**Supplied text**
------------------------

# Yarn Shops on the West Coast



## CharleenR (Feb 21, 2012)

We will be visiting several cities on the West Coast (of the US and Canada) in late September. I know I can look up yarn shops in the online yarn shop finder. But what I am really after is your favorites in Vancouver, Victoria, BC, Seattle, Astoria, San Francisco and Santa Barbara. What are your favorites in those cities KPers?


----------



## dragonkeeper1 (Jan 9, 2013)

Charleen if you are driving stop in Bellingham. Its about half way between Vancouver B.C. and Seattle. Check out Northwest Yarns and Apple yarns. If you let me know when you'll be here I'll treat you to coffee or tea


----------



## CharleenR (Feb 21, 2012)

It would be nice to be a road trip, haven't done that in a long time. This trip happens to be a cruise that starts in Vancouver and ends in Los Angeles (where I live, why I didn't include that in the cities we are visiting. We will have a couple of extra days before things start in Vancouver.

------------------------

**Entries on finding words and elements**
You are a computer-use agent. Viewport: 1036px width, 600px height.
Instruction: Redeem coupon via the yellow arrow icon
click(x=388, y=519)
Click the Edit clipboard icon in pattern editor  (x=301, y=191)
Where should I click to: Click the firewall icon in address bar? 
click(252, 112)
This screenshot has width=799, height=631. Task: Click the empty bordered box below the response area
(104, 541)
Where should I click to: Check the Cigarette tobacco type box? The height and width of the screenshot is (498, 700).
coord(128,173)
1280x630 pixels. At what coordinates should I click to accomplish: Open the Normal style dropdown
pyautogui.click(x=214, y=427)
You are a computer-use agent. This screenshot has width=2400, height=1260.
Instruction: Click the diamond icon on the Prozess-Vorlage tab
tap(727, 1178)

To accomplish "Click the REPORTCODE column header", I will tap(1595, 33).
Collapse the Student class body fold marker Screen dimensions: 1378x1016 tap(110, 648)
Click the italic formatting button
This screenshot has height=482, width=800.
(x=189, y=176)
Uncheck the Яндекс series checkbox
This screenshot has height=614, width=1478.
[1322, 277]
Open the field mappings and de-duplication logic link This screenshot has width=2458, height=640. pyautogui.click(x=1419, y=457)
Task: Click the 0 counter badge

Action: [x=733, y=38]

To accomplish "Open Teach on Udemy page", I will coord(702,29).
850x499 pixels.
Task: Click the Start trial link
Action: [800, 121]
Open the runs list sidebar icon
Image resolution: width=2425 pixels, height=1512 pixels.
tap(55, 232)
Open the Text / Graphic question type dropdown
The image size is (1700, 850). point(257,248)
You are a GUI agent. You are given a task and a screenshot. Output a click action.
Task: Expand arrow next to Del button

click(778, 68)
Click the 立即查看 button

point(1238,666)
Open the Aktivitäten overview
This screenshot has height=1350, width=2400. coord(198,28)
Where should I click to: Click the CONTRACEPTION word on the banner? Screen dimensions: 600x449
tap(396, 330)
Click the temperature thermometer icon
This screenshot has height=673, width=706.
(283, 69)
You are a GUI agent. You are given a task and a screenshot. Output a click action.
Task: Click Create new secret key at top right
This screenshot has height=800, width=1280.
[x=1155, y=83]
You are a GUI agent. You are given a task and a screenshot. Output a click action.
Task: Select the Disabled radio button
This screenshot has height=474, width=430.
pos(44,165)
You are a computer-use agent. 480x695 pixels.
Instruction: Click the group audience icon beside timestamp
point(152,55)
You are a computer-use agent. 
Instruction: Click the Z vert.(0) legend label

------------------------

**Prompt 1**
Name every city that appears in the yarn shop thread, listing each one once.
**Prompt 2**
Please pull out each line of the listing that contains the string "accomplish", with case counting.
The yarn shop thread and the listing have no connection to each other.

**Correct response 1**
Vancouver, Victoria, Seattle, Astoria, San Francisco, Santa Barbara, Bellingham, Los Angeles

**Correct response 2**
1280x630 pixels. At what coordinates should I click to accomplish: Open the Normal style dropdown
To accomplish "Click the REPORTCODE column header", I will tap(1595, 33).
To accomplish "Open Teach on Udemy page", I will coord(702,29).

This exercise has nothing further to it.